Comparison of Bartonella parasites found in wood mice and bank voles

The assemblages of Bartonella detected in wood mice and bank voles were highly distinguishable according to the LDAs. Models trained on true host–parasite associations were consistently better at predicting host species than models trained on random associations (comparisons a–f Fig. 3A, Table S5). This was true whether Bartonella were identified to species level [Fig. 3A comparison ‘a’ (77·1% vs. 21·5%, χ2 = 61·8, P < 0·001) and comparison ‘b’ (66·7% vs. 19·8%, χ2 = 44·8, P < 0·001)] or to variant level [Fig. 3A comparison ‘c’ (97·8% vs. 66·4%, χ2 = 33·5, P < 0·001) and comparison ‘d’ (97·1% vs. 66·9%, χ2 = 30·9, P < 0·001)], and when considering associations of the variants within individual Bartonella species [Fig. 3A comparison ‘e’ (85·0% vs. 44·9%, χ2 = 33·8, P < 0·001) and comparison ‘f’ (95·5% vs. 33·6%, χ2 = 83·7, P < 0·001)]. However, the success of models trained on species‐level data was significantly reduced when the associations of the four host‐specific, single‐variant Bartonella species (B. doshiae, B. doshiae‐like, B. rudakovii and BGA) were omitted [Fig. 3A comparison ‘g’ (77·1% vs. 66·7%, χ2 = 26·8, P < 0·001)]. In contrast, models trained on variant‐level data performed equally well whether incorporating all or just host‐shared Bartonella species [Fig. 3A comparison ‘h’ (97·8% vs. 97·1%, χ2 = 0·99, P = 0·32)], and were always superior to models trained on species‐level data [Fig. 3A comparison ‘i’ (97·8% vs. 77·1%, χ2 = 19·5, P < 0·001) and comparison ‘j’ (97·1% vs. 66·7%, χ2 = 31·2, P < 0·001)].

Figure 3

Mean percentage of individuals correctly identified to host species according to linear discriminant analyses where models were trained on (A) Bartonella infections of the hosts, (B) flea infestations of the hosts (χ2 = 0·02, P = 0·88) and (C) Bartonella infections of the fleas infesting the hosts (χ2 = 28·7, P < 0·001), using data from all three woodland sites combined.
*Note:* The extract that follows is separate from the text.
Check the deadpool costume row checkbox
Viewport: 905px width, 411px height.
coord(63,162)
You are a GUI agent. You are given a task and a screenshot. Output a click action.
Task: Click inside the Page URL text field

In each case, models were trained on random selections of 75% of host–parasite associations and used to predict the host identity of the remaining 25% of the data. This was done 1000 times in each case. Grey bars represent models trained on true host–parasite associations, while white bars represent models trained on random host–parasite associations. Differences between the predictive capabilities of each model were assessed using chi‐squared analyses. In Fig. (A), models were trained on host‐Bartonella infections identified either to species level (‘Bartonella species’) or to pITS variant level (‘Bartonella variants’), and ten comparisons were made, represented by the letters a–j. a: χ2 = 61·8, P < 0·001, b: χ2 = 44·8, P < 0·001, c: χ2 = 33·5, P < 0·001, d: χ2 = 30·9, P < 0·001, e: χ2 = 33·8, P < 0·001, f: χ2 = 83·7, P < 0·001, g: χ2 = 26·8, P < 0·001, h: χ2 = 0·99, P = 0·32, i: χ2 = 19·5, P < 0·001, j: χ2 = 31·2, P < 0·001. Linear discriminant analyses models could not be computed for Bartonella birtlesii variants alone as the distribution of the one variant shared between host species was highly skewed (birtlesii‐1, found only twice in wood mice but 50 times in bank voles; Table S2).

Rodent flea assemblages

Fleas were collected from 224 wood mice (WM; 325 fleas) and 357 bank voles (BV; 589 fleas). Seven species were identified: Amalareus penicilliger mustelae (from 91 BV and 23 WM), Ctenophthalmus nobilis vulgaris (231 BV, 188 WM), Hystrichopsylla talpae talpae (18 BV, 8 WM), Megabothris turbidus (88 BV, 22 WM), Palaeopsylla sorcis (1 BV, 2 WM), Rhadinopsylla pentacantha (27 BV, 12 WM) and Typhlocerus poppei poppei (0 BV, 4 WM). All species of flea except T. p. poppei were found on both rodent species (Fig. 4). The assemblages of flea species collected from wood mice and bank voles were not distinguishable according to the LDA. Models trained on true host–flea associations were no better at predicting host species than models trained on random associations [Fig. 3B (30·4% mean prediction success vs. 30·7%, χ2 = 0·212, P = 0·88), Table S7].

Figure 4

The proportion of flea‐infested wood mice and bank voles that were infested with at least one specimen of each species of flea detected in this study.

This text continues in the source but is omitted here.